Après le rejet du texte par le Sénat, les députés ont eu le dernier mot. L’Assemblée nationale a définitivement adopté, ce mardi 16 décembre, le projet de loi de financement de la Sécurité sociale (PLFSS) pour 2026, qui acte notamment la suspension de la réforme des retraites.
La Sécurité sociale dispose désormais d’un budget pour 2026. En fin d’après-midi, l’Assemblée nationale a adopté en dernière lecture le projet de loi de financement de la Sécurité sociale (PLFSS), par 247 voix pour et 232 contre. Une adoption définitive qui intervient après plusieurs semaines de débats parlementaires et un rejet préalable du texte par le Sénat.
Un parcours parlementaire marqué par de nombreux amendements
Le texte a connu un long cheminement entre les deux chambres, marqué par de multiples modifications. Comme lors de la seconde lecture la semaine dernière, les députés de la majorité présidentielle ont voté unanimement en faveur du PLFSS, rejoints par une large partie du groupe socialiste.

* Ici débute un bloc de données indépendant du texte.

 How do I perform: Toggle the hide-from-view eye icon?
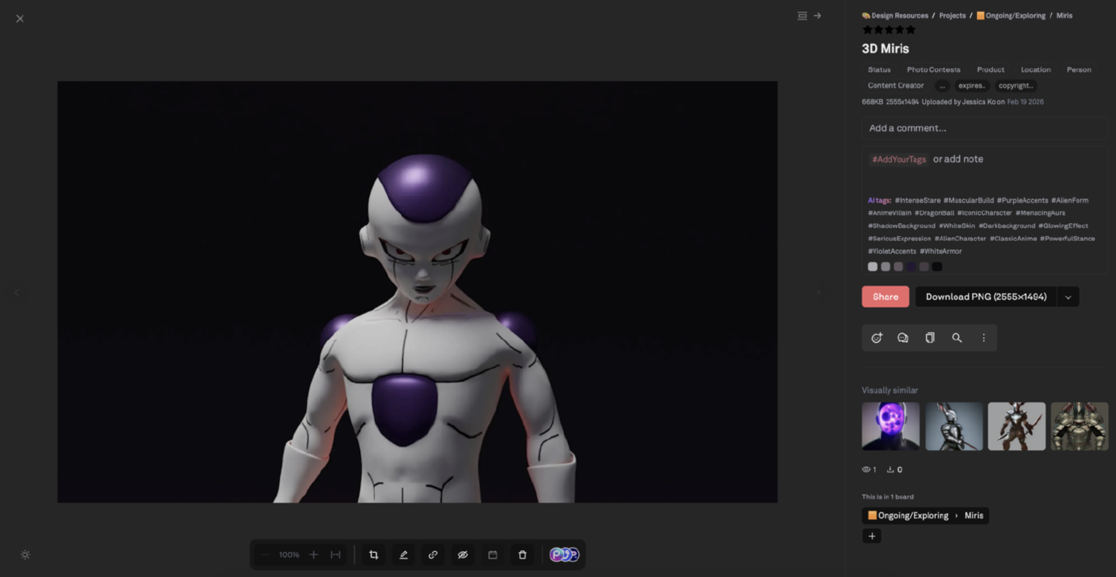(x=463, y=554)
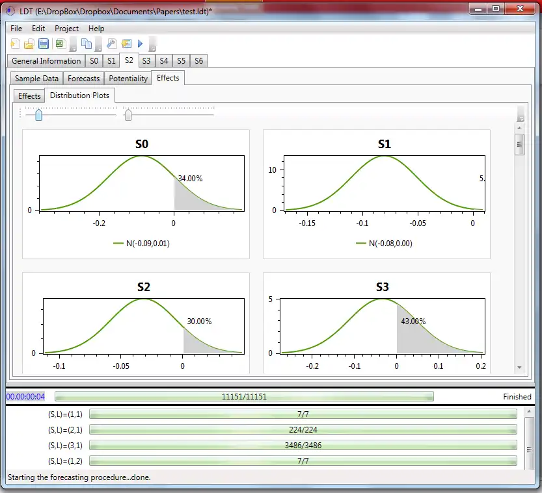Open the File menu
The width and height of the screenshot is (542, 493).
tap(16, 29)
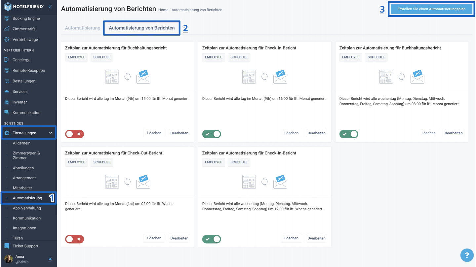
Task: Collapse the Einstellungen menu chevron
Action: coord(51,133)
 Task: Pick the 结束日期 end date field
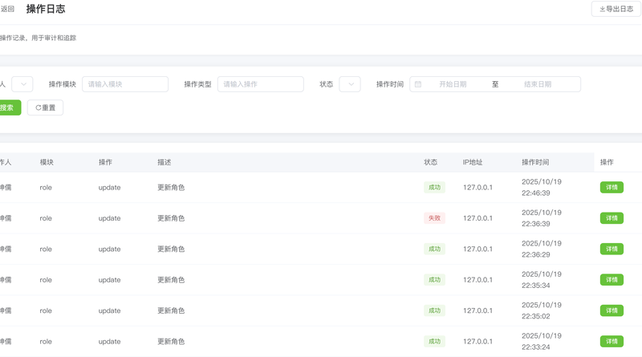point(538,84)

À l’inverse, les groupes Les Républicains et Horizons se sont montrés divisés, oscillant entre votes favorables et abstentions. Les députés écologistes se sont majoritairement abstenus, tandis que les élus du Rassemblement national, les ciottistes et les Insoumis ont voté contre le texte.
Retraites, franchises médicales et accès aux soins
Au fil des débats, la copie initiale du gouvernement a été profondément remaniée par les députés. Ces derniers ont notamment supprimé le gel des pensions de retraite et des minima sociaux. L’exécutif a également été contraint de renoncer au doublement des franchises médicales.

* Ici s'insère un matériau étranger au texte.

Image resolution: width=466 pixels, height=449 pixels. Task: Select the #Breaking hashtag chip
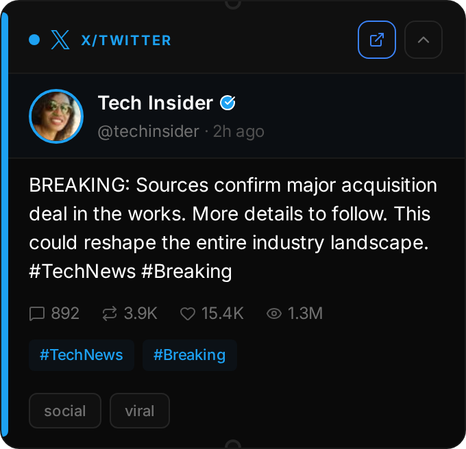(190, 355)
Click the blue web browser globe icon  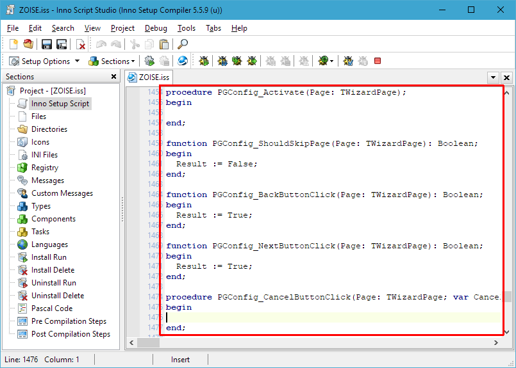pyautogui.click(x=183, y=61)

Le PLFSS prévoit par ailleurs plusieurs mesures nouvelles, dont la création d’un congé de naissance et la mise en place d’un "réseau France santé", un dispositif porté par le Premier ministre pour améliorer l’accès aux soins sur l’ensemble du territoire.

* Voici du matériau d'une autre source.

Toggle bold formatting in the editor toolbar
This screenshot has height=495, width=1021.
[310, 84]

Un déficit en baisse, mais au prix de transferts financiers
Le déficit de la Sécurité sociale est désormais anticipé à 19,4 milliards d’euros en 2026, contre 23 milliards d’euros en 2025. Cette amélioration relative repose toutefois sur des transferts financiers importants : 4,5 milliards d’euros ont été basculés des caisses de l’État vers celles de la Sécurité sociale.
Des transferts qui ne sont pas sans conséquence pour les finances publiques, puisqu’ils devront être compensés dans le budget de l’État, rendant un peu plus complexe l’équation budgétaire globale pour les années à venir.